**** Extracted data ****
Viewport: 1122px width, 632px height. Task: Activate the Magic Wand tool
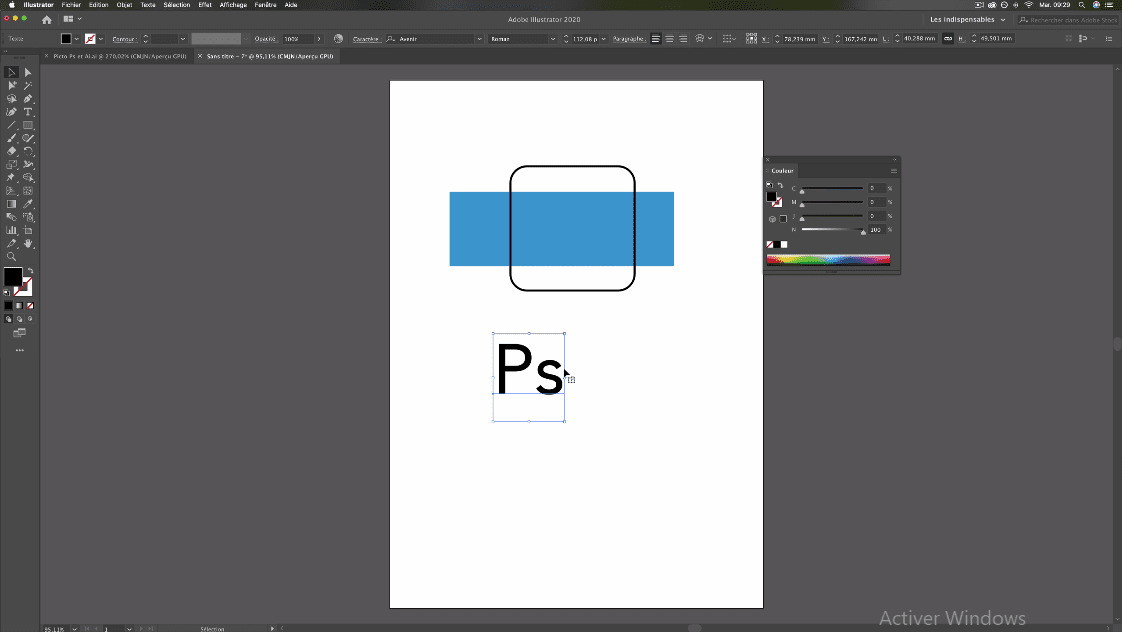[x=29, y=86]
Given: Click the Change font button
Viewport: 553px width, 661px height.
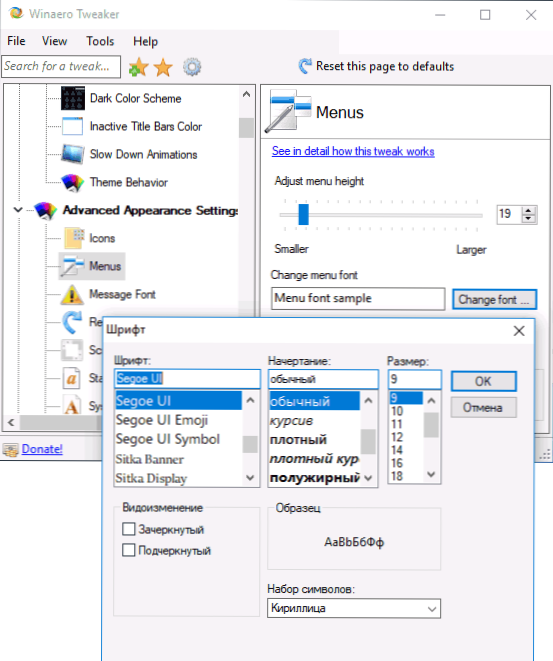Looking at the screenshot, I should click(494, 299).
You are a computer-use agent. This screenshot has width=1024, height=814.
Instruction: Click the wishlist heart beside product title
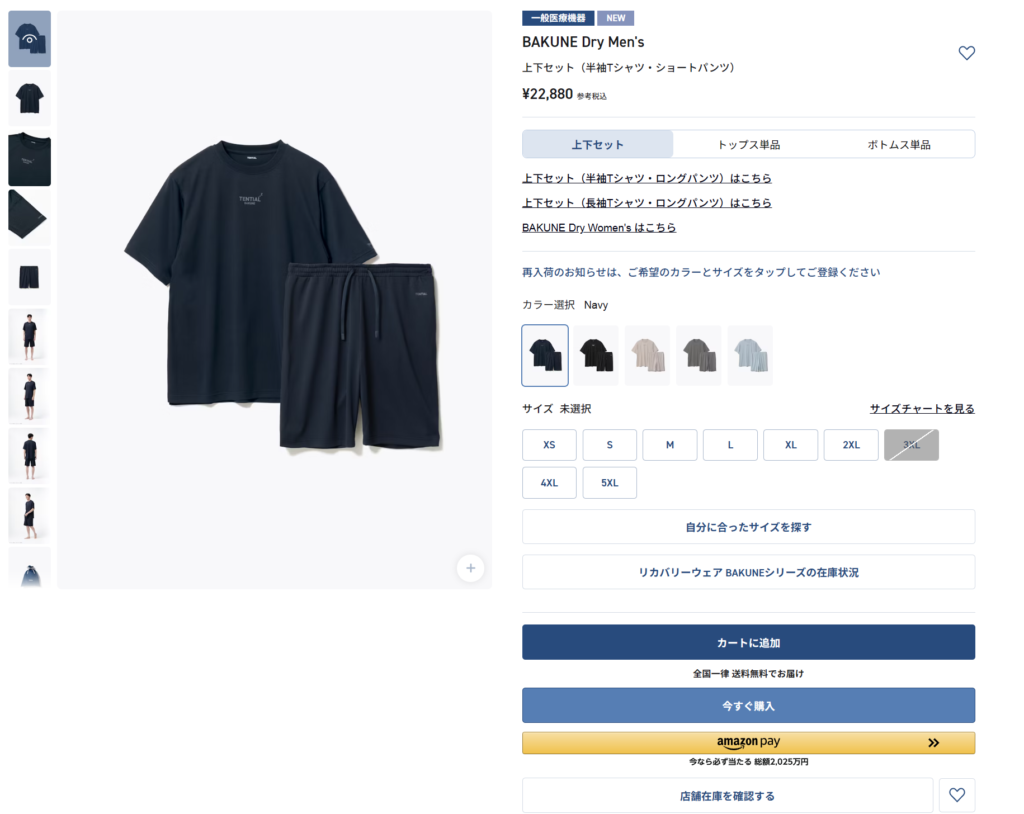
****
Problem statement ::
Copy exactly the lines from the one containing "You are a computer-use" through the final line of the records above, both included, and leave out any pictures.

Answer area ::
You are a computer-use agent. This screenshot has width=1024, height=814.
Instruction: Click the wishlist heart beside product title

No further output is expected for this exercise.